The records that follow must be repeated exactly, line by line.

↓↓↓

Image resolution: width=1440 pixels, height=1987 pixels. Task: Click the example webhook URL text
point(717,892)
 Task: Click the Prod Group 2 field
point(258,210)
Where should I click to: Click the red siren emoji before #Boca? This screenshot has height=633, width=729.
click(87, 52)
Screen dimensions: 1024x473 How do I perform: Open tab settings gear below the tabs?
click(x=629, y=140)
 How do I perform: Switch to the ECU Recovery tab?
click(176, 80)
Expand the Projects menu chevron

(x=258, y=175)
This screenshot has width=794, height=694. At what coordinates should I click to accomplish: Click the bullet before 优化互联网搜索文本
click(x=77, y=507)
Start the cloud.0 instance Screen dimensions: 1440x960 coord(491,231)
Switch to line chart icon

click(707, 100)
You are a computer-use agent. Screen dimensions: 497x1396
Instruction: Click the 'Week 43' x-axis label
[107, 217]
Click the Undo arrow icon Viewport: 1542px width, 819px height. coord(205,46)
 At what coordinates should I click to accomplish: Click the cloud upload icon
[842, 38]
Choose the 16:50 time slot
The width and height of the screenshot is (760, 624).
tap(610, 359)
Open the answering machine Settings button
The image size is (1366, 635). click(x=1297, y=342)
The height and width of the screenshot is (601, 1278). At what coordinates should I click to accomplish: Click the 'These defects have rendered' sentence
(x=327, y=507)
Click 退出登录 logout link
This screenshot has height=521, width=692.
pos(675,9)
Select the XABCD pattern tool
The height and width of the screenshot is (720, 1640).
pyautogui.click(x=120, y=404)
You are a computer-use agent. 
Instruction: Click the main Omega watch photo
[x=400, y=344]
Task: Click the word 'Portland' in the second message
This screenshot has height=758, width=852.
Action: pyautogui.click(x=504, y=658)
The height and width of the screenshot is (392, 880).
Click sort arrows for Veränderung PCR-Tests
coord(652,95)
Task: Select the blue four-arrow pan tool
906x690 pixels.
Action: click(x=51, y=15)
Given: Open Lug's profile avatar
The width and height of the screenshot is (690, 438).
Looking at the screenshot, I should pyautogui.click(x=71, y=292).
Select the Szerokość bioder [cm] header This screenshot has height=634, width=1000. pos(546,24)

↑↑↑

▸ REPLY TO THE EXERCISE:
Image resolution: width=1440 pixels, height=1987 pixels. Task: Click the example webhook URL text
point(717,892)
 Task: Click the Prod Group 2 field
point(258,210)
Where should I click to: Click the red siren emoji before #Boca? This screenshot has height=633, width=729.
click(87, 52)
Screen dimensions: 1024x473 How do I perform: Open tab settings gear below the tabs?
click(x=629, y=140)
 How do I perform: Switch to the ECU Recovery tab?
click(176, 80)
Expand the Projects menu chevron

(x=258, y=175)
This screenshot has width=794, height=694. At what coordinates should I click to accomplish: Click the bullet before 优化互联网搜索文本
click(x=77, y=507)
Start the cloud.0 instance Screen dimensions: 1440x960 coord(491,231)
Switch to line chart icon

click(707, 100)
You are a computer-use agent. Screen dimensions: 497x1396
Instruction: Click the 'Week 43' x-axis label
[107, 217]
Click the Undo arrow icon Viewport: 1542px width, 819px height. coord(205,46)
 At what coordinates should I click to accomplish: Click the cloud upload icon
[842, 38]
Choose the 16:50 time slot
The width and height of the screenshot is (760, 624).
tap(610, 359)
Open the answering machine Settings button
The image size is (1366, 635). click(x=1297, y=342)
The height and width of the screenshot is (601, 1278). At what coordinates should I click to accomplish: Click the 'These defects have rendered' sentence
(x=327, y=507)
Click 退出登录 logout link
This screenshot has height=521, width=692.
pos(675,9)
Select the XABCD pattern tool
The height and width of the screenshot is (720, 1640).
pyautogui.click(x=120, y=404)
You are a computer-use agent. 
Instruction: Click the main Omega watch photo
[x=400, y=344]
Task: Click the word 'Portland' in the second message
This screenshot has height=758, width=852.
Action: pyautogui.click(x=504, y=658)
The height and width of the screenshot is (392, 880).
Click sort arrows for Veränderung PCR-Tests
coord(652,95)
Task: Select the blue four-arrow pan tool
906x690 pixels.
Action: click(x=51, y=15)
Given: Open Lug's profile avatar
The width and height of the screenshot is (690, 438).
Looking at the screenshot, I should pyautogui.click(x=71, y=292).
Select the Szerokość bioder [cm] header This screenshot has height=634, width=1000. pos(546,24)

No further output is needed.